ATES System Evaluation and Retrocommissioning
Stockton University is an innovator in sustainable heating and cooling using geothermal applications at their campus in New Jersey. Stockton’s 1400 ton, 400-bore closed-loop geothermal system was one of the largest geothermal HVAC installations in the world when it was constructed in 1994, and it has served Stockton for over 20 years now. Stockton’s Aquifer Thermal Energy Storage (ATES) system was constructed in 2007 and was also a first of its kind in the US. Stockton’s ATES system was designed to provide 800 tons of cooling capacity using six ATES wells at a maximum aggregate pumping rate of 1200 gpm. The system is used for cooling only, and the cold store is charged during winter using a cooling tower to reject heat from the warm wells.
Stockton’s ATES system wells are about 190 feet deep and completed in the lower Cohansey aquifer in the coastal plain of New Jersey. The three warm wells are separated from the three cold wells by about 700 feet.
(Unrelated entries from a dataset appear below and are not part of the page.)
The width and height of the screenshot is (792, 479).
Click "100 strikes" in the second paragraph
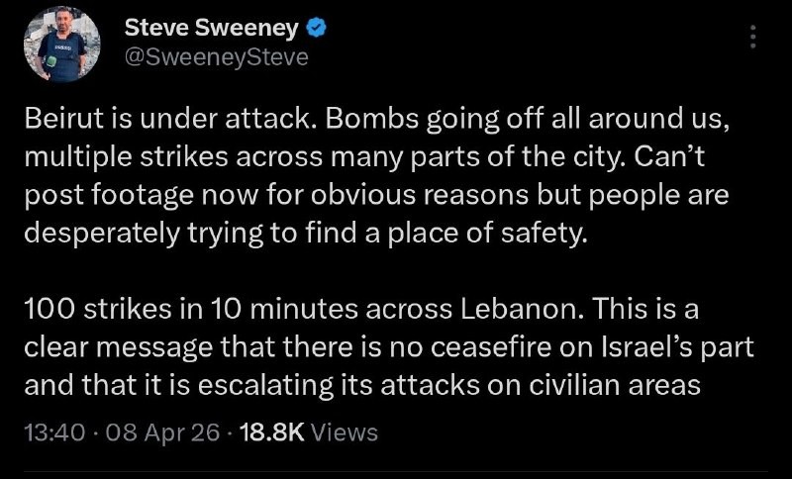90,310
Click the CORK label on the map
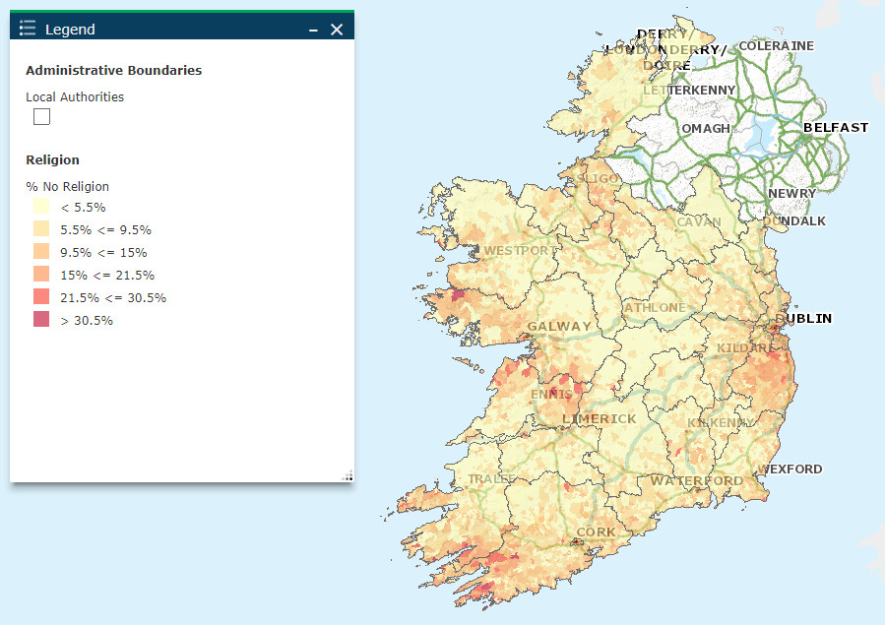Viewport: 885px width, 625px height. coord(597,531)
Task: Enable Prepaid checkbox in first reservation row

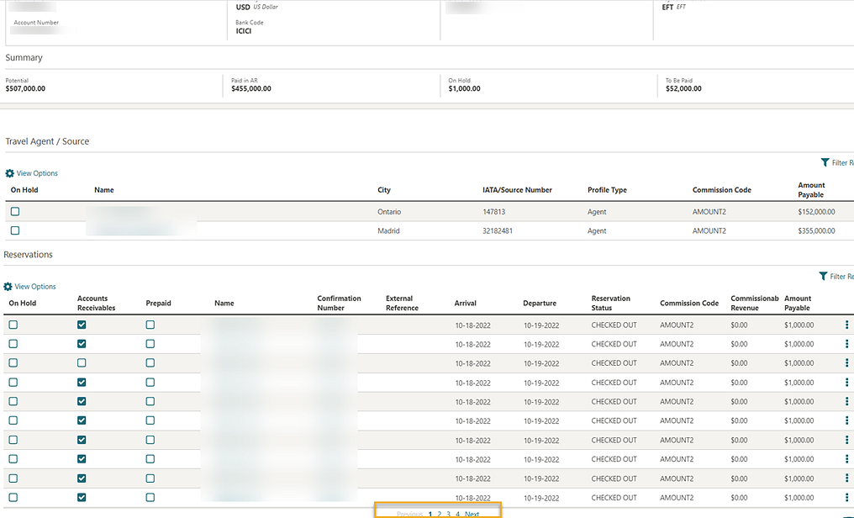Action: click(x=150, y=325)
Stockton contracted with Underground Energy to evaluate the performance of the ATES system. Underground Energy teamed with IF Technology, BV, the Dutch ATES specialty firm that designed Stockton’s system. Our work involved data review, site visits, controls testing, and collection and analysis of hydraulic and geochemical data. We also evaluated the how the ATES system is connected to the buildings and design coil temperatures vs. actual in the air handlers. In 2016 we assisted Stockton with ATES well maintenance tasks including replacement of a roll-seal valve in one of the ATES wells, which required hoisting the 100-foot long pump string from the well.
Underground Energy issued an evaluation report in 2017 and is currently working with Stockton to implement recommendations.